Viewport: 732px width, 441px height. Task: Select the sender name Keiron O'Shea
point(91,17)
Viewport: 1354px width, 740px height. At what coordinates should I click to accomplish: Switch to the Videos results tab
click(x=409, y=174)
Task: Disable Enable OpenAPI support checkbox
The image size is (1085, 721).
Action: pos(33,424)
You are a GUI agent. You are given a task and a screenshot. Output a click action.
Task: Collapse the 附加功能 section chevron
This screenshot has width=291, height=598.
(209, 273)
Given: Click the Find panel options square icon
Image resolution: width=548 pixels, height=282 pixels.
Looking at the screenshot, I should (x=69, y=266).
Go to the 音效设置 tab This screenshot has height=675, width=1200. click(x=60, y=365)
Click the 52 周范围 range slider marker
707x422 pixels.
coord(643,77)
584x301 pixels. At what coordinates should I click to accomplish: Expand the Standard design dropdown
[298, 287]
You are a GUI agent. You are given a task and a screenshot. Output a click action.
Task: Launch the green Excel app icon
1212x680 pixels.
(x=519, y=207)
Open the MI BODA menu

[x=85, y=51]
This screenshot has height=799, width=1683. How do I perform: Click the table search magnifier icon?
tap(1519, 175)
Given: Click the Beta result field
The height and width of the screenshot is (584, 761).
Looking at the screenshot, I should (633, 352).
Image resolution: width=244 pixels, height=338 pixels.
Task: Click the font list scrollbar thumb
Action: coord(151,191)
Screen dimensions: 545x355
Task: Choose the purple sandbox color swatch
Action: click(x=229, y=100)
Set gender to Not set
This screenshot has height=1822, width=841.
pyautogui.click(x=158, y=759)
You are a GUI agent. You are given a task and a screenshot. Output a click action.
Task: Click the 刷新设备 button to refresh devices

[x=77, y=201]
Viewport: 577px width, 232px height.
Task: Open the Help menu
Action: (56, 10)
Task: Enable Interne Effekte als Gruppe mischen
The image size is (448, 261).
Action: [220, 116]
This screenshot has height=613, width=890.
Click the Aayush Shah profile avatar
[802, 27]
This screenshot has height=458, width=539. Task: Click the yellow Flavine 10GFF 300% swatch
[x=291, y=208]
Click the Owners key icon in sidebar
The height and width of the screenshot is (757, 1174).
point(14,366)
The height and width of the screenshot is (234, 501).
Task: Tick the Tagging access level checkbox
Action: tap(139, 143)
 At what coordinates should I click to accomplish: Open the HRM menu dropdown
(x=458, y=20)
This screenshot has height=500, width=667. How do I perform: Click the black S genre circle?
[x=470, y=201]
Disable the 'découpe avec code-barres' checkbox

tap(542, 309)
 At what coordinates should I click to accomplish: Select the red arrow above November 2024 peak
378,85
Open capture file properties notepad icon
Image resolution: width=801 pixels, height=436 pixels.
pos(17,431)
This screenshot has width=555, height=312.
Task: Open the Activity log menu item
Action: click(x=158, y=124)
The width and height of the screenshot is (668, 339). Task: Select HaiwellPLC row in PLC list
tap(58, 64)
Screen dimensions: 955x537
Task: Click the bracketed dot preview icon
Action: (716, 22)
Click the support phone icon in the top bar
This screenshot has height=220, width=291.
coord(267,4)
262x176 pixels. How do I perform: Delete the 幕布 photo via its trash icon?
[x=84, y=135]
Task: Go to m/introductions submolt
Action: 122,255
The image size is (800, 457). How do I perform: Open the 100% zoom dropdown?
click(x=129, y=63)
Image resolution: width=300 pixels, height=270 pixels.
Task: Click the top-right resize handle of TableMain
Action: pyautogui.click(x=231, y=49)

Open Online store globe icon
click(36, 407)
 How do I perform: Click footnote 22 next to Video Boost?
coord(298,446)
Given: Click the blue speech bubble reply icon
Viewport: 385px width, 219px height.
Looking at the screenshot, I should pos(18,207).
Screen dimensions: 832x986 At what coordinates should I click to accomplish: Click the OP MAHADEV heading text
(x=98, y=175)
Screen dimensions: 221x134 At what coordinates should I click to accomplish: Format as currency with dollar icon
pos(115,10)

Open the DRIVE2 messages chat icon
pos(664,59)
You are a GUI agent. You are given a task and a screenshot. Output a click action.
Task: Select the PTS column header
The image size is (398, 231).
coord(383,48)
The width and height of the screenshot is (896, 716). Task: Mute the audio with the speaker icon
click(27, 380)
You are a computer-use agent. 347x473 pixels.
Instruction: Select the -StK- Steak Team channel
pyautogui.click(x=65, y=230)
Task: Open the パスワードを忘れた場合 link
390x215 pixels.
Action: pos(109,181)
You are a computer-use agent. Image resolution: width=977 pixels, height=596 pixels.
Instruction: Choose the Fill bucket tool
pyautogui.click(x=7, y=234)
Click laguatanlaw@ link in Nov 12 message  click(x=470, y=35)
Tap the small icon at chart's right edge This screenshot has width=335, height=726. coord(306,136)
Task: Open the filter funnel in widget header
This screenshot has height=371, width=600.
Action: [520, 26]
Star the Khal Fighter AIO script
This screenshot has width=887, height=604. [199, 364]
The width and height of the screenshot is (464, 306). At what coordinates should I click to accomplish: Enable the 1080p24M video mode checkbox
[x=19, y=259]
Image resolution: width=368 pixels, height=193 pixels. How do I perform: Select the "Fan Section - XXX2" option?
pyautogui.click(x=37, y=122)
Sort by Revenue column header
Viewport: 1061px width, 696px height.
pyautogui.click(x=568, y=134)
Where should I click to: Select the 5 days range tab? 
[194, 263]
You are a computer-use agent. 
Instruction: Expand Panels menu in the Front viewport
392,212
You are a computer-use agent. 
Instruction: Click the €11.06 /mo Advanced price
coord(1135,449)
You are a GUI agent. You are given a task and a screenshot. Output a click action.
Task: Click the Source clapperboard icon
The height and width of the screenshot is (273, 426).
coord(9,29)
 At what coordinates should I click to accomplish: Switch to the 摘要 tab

TASK OBJECTIVE: Please copy each line of the material that contains the word "support".

OUTPUT OF THE EXERCISE:
Task: Disable Enable OpenAPI support checkbox
Click the support phone icon in the top bar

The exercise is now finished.